M a alla fine che cosa è un umano? Che cosa lo rende propriamente tale? Che cosa significa essere degli esseri umani? Se occorresse ricavare una sola lezione, sarebbe questa: tra essere qualcosa e significare qualcosa c’è una bella differenza. Che cosa significa essere umani? C’è un solo modo per stabilirlo: intersoggettivamente, come accade per il significato delle parole e per il senso della vita. Tornerò a domandarmi che cosa significa essere degli esseri umani e, in prospettiva, quale sia “il senso della vita”, provando a suggerire alcuni elementi di risposta in vista di futuri negoziati, appunto, intersoggettivi. Per ora mi accontento di riepilogare in che cosa consiste l’umanità dell’uomo: è l’esperienza di un animale dotato di facoltà come l’immaginazione, il linguaggio, la coscienza, la capacità scientifica, il senso morale e un certo margine di libertà – caratteri che distinguono la nostra specie da tutte le altre.

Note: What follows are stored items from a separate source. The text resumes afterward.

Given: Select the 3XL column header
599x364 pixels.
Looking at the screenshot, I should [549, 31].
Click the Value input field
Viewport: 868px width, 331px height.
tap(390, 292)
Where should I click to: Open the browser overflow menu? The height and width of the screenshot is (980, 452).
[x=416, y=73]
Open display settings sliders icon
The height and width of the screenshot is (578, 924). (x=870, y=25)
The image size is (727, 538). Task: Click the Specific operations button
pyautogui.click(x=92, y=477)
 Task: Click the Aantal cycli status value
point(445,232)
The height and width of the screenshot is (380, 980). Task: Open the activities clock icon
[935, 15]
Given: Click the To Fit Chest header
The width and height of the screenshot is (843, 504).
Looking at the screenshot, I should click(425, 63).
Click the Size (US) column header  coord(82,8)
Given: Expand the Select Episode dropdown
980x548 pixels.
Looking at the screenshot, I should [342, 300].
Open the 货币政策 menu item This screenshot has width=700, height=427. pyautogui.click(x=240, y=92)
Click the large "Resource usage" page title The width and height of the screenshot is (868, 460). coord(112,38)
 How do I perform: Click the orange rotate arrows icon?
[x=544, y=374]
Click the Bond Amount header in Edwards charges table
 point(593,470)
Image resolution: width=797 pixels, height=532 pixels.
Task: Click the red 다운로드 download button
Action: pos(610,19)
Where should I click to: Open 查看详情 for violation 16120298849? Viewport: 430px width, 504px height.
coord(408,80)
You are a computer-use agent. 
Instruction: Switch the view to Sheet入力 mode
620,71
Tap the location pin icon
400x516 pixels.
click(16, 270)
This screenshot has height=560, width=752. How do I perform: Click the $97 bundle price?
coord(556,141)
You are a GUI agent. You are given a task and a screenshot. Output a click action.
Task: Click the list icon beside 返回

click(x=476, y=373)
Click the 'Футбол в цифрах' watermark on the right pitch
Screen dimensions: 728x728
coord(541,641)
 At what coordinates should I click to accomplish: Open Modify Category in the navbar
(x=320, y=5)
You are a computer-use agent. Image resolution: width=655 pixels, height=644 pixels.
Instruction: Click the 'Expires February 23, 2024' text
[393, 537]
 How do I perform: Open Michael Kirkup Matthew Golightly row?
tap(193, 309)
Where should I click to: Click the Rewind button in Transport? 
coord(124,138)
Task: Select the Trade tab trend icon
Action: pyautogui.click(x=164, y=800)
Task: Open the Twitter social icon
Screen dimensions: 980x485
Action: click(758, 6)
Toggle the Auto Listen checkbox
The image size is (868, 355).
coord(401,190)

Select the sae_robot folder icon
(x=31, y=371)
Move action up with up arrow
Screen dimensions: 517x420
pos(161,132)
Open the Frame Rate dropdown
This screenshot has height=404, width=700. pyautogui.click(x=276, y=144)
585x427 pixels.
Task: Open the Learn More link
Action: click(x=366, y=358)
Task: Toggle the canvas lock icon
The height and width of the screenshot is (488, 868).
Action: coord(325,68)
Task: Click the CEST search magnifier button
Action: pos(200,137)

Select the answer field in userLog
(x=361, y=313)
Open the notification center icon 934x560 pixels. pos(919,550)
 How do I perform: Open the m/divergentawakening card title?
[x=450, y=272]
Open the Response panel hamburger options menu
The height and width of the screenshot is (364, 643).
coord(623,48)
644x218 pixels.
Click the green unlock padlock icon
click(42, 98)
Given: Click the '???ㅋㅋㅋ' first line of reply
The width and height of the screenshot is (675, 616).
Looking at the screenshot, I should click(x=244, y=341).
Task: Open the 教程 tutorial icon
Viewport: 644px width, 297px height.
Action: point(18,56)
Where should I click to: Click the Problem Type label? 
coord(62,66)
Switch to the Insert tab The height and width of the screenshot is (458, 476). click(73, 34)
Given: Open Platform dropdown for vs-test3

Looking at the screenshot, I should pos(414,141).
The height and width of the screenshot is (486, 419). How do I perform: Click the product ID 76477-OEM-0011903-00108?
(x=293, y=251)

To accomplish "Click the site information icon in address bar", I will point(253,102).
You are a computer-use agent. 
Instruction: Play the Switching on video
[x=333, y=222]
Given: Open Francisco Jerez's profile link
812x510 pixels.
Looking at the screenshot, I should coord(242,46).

Due cose, però vanno assolutamente chiarite. Riconoscere che l’essere umano è una specie “unica” o “eccezionale” non vuol dire che lo saremmo da ogni punto di vista né, tantomeno, che gli esseri umani sarebbero moralmente superiori alle altre creature viventi. Significa solo che gli esseri umani posseggono al di là di ogni ragionevole dubbio, almeno in forma potenziale, certe capacità cognitive e certe abilità che non si riscontrano altrove nel regno animale. Forse (anzi è probabile) alcune specie se la possono vedere con l’uomo in termini di intelligenza bruta, ma l’intelligenza non è una delle facoltà esclusive che definiscono l’uomo. Anche gli “scemi”, se posso esprimermi così, sono a tutti gli effetti degli esseri umani umani: anche loro partecipano della coscienza, del linguaggio, dell’immaginazione (senza dimenticare che gli intelligenti, a volte, sono moralmente “ottusi”).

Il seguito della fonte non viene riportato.